Collected data entries:
*****
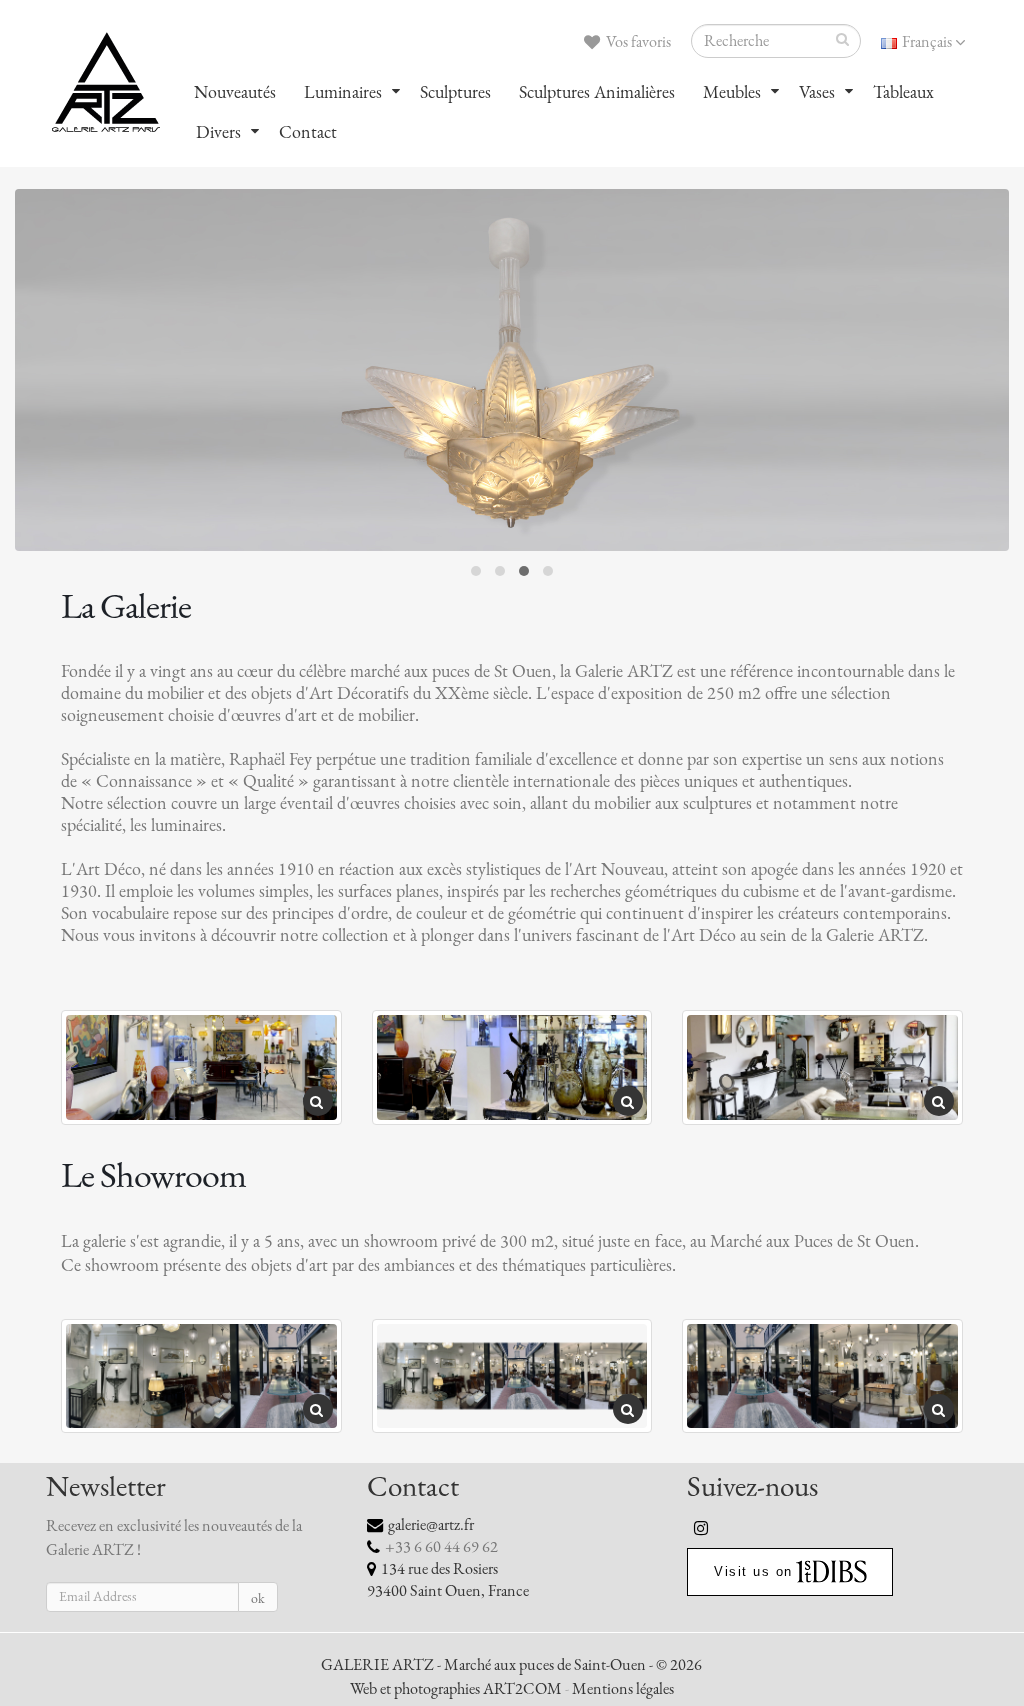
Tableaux (903, 92)
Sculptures (455, 92)
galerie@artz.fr (431, 1525)
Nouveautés (235, 92)
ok (258, 1598)
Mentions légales (623, 1689)
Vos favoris (637, 42)
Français (927, 42)
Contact (308, 132)
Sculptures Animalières (597, 92)
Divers (218, 132)
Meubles (732, 92)
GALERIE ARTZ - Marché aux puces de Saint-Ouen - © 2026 (511, 1665)
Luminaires (343, 92)
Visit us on (753, 1571)
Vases (817, 92)
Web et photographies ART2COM (456, 1689)
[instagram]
*****
- _Goal of the exercise_
The line containing "ok (258, 1598)" marks where to begin; copy it and every later line exactly, through the end of the data.

- _Output of the task_
ok (258, 1598)
Mentions légales (623, 1689)
Vos favoris (637, 42)
Français (927, 42)
Contact (308, 132)
Sculptures Animalières (597, 92)
Divers (218, 132)
Meubles (732, 92)
GALERIE ARTZ - Marché aux puces de Saint-Ouen - © 2026 (511, 1665)
Luminaires (343, 92)
Visit us on (753, 1571)
Vases (817, 92)
Web et photographies ART2COM (456, 1689)
[instagram]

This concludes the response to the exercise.